**PROBLEM 1:** According to the law school news excerpt, which movie was based on Rob Bilott's forever chemicals litigation?
**PROBLEM 2:** Write out the law school news excerpt beginning at the words "STUDENTS WENT SHOPPING" and stopping after "pro bono work.", with "Pro Bono Fair" renamed "Service Fair".

**PAGE EXCERPT:**
++++++++++

STUDENTS REGULARLY have opportunities to connect law and life, and the most recent came with a bit of Hollywood.

• Rob Bilott, the Cincinnati lawyer who gained notoriety for his litigation on behalf of West Virginia plaintiffs whose lives and livelihoods were upended by “forever chemicals” dumped in their rural communities, and his wife, Sarah, who is also a lawyer, talked with students about careers and wellbeing. First in a class taught by Professor Michelle Browning Coughlin and then in a noontime session for all students.

• His forever chemicals litigation became the 2019 movie “Dark Waters” (here’s the trailer if you are not familiar with it or want to be inspired by good work lawyers can do for people https://www.youtube.com/watch?v=RvAOuhyunhY).

STUDENTS WENT SHOPPING ‒ for opportunities to volunteer in law-related activities. The Pro Bono Fair, organized by the Chase Office of Career Development, was an opportunity for students to connect with agencies, such as Legal Aid of the Bluegrass, to find out how they can apply their developing legal talents for people who need legal assistance and agencies that provide it. Chase is among a small number of law schools that require students to provide a specified amount of pro bono service to help them develop a mindset for what will become their professional obligation for pro bono work.

++++++++++

**ENTRIES PROVIDED:**
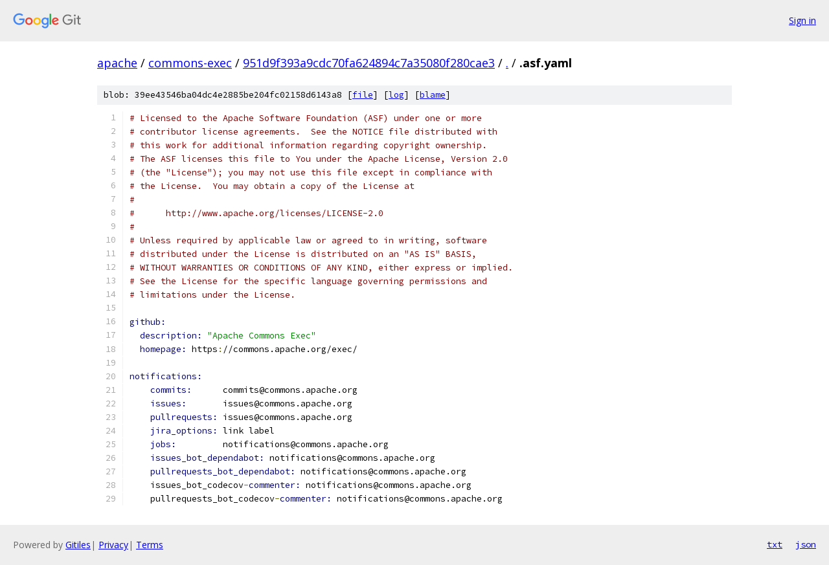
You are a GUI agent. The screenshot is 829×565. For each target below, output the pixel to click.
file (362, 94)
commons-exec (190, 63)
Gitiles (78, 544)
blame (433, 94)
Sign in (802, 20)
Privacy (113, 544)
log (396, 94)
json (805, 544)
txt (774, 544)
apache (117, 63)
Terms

++++++++++

**COMPLETE ANSWER 1:** The 2019 movie "Dark Waters."

**COMPLETE ANSWER 2:**
STUDENTS WENT SHOPPING ‒ for opportunities to volunteer in law-related activities. The Service Fair, organized by the Chase Office of Career Development, was an opportunity for students to connect with agencies, such as Legal Aid of the Bluegrass, to find out how they can apply their developing legal talents for people who need legal assistance and agencies that provide it. Chase is among a small number of law schools that require students to provide a specified amount of pro bono service to help them develop a mindset for what will become their professional obligation for pro bono work.